Prep ingredients ahead of time.
Along the same lines, if you find yourself skipping food all day, then reaching for fast unhealthy snacks by the time you’re starving, it can be helpful to prep food on the weekends. Maybe you like to pre-portion out all your meals so you can just grab them out of the fridge, or maybe you just wash and chop a bunch of veggies to throw together fast salads all week. Either way, having a game plan is helpful.
Get into a routine
Without an office full of people waiting for you, it might be tempting to sleep in, book social activities throughout the day, or get distracted by chores. Flexibility is a huge benefit of working from home, so by all means, design your day in a way that works for you - but try to keep some consistency. We are creatures of habit, and without a commute or office to differentiate working time from relaxation time, it can be difficult to “get in the zone.” Whether you’re a 5am riser or do your best work after 10pm, keeping a consistent routine helps your brain switch gears and recognize when it’s game time.
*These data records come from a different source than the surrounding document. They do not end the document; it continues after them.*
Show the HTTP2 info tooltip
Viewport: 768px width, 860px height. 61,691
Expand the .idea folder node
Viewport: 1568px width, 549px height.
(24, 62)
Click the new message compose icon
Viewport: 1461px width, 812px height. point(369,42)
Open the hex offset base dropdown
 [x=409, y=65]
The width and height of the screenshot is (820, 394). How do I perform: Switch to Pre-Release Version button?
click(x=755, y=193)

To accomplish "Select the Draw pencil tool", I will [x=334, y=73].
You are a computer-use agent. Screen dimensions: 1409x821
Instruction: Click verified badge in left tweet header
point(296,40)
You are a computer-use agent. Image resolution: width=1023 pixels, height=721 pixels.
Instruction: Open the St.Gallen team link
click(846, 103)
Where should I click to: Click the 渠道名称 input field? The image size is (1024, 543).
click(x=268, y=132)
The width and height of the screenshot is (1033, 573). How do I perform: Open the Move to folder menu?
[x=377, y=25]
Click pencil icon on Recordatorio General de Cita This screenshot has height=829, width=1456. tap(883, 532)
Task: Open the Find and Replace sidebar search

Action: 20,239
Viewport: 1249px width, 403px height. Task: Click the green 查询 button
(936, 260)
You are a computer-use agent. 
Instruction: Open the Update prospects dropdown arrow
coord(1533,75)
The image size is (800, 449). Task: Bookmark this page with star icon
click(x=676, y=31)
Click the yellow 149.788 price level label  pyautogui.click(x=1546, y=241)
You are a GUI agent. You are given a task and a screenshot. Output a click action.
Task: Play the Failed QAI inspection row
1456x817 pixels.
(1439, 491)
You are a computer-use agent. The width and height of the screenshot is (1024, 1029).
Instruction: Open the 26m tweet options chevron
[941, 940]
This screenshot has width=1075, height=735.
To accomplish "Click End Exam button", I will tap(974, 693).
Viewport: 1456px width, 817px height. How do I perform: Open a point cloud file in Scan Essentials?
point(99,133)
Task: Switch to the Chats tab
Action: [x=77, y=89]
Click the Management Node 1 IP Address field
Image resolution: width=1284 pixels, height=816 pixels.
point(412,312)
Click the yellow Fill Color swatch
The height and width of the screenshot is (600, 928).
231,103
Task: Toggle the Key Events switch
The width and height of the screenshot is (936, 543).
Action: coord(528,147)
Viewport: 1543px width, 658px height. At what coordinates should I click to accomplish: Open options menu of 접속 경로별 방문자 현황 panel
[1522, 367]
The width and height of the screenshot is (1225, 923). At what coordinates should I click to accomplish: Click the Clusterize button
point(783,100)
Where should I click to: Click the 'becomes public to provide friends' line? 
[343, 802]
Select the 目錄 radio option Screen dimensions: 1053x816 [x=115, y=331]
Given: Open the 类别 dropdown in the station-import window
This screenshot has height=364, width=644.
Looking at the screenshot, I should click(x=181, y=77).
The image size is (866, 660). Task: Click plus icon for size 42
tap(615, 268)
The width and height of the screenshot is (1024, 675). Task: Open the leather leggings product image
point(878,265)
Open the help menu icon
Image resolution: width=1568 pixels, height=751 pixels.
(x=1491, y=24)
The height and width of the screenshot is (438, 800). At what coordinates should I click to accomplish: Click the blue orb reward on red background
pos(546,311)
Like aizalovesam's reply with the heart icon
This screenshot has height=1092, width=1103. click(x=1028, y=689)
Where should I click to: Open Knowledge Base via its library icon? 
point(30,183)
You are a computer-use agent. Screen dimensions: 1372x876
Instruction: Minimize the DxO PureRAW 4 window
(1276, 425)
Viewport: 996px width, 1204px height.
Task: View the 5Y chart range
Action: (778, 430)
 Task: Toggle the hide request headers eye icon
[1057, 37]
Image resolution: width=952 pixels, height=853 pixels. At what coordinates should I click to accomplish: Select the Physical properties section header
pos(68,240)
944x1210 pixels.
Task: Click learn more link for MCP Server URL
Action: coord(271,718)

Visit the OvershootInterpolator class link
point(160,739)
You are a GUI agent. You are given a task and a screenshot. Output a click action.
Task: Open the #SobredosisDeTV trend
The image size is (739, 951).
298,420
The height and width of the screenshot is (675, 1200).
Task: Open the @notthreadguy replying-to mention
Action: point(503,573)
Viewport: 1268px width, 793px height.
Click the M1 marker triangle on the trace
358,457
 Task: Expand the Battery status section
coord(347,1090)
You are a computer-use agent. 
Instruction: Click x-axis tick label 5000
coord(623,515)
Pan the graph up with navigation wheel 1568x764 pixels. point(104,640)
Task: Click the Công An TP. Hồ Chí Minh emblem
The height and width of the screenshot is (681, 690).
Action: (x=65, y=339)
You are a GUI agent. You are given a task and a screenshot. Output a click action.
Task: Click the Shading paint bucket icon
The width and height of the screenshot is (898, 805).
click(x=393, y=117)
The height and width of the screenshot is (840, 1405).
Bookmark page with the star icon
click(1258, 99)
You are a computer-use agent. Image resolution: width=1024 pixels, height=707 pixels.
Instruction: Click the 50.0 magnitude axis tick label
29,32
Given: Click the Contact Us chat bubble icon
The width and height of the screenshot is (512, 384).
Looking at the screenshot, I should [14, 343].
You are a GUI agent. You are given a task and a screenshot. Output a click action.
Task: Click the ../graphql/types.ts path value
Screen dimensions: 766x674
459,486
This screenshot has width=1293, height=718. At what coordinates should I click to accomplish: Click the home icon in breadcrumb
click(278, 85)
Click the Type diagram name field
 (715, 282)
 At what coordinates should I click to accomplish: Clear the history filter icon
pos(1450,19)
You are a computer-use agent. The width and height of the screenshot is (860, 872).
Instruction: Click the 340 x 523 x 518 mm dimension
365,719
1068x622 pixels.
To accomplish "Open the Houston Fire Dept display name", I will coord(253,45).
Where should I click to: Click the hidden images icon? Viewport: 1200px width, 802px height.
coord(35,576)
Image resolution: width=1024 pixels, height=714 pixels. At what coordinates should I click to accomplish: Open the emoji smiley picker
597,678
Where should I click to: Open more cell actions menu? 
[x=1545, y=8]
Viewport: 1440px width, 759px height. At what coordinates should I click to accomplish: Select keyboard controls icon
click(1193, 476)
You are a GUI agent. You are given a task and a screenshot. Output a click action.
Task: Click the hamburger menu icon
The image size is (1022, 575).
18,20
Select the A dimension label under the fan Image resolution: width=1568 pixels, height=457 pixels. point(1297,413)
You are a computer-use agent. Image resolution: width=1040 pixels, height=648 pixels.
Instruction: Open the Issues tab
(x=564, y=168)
Establish an End of Workday Ritual
Similar to creating a routine, creating an end of day ritual can be helpful for your mental health. When working in an office, it’s much easier to leave work at work and avoid letting work projects drag on into your personal time. To replace the feeling of closure that you’d get with a commute, try establishing an end of workday ritual. Maybe you tidy your desk space, maybe you take a walk around the block, maybe you write the to-do list for the next day, or maybe you just physically close the door of your home office as you walk out. This helps signal to your mind that it’s time to switch gears into relaxation or family time, allowing you, to some extent, to leave the worries of the workday behind.
Establishing good habits is key to staying healthy while working from home. Use the flexibility to your advantage and create practices that suit your workstyle, lifestyle, and goals!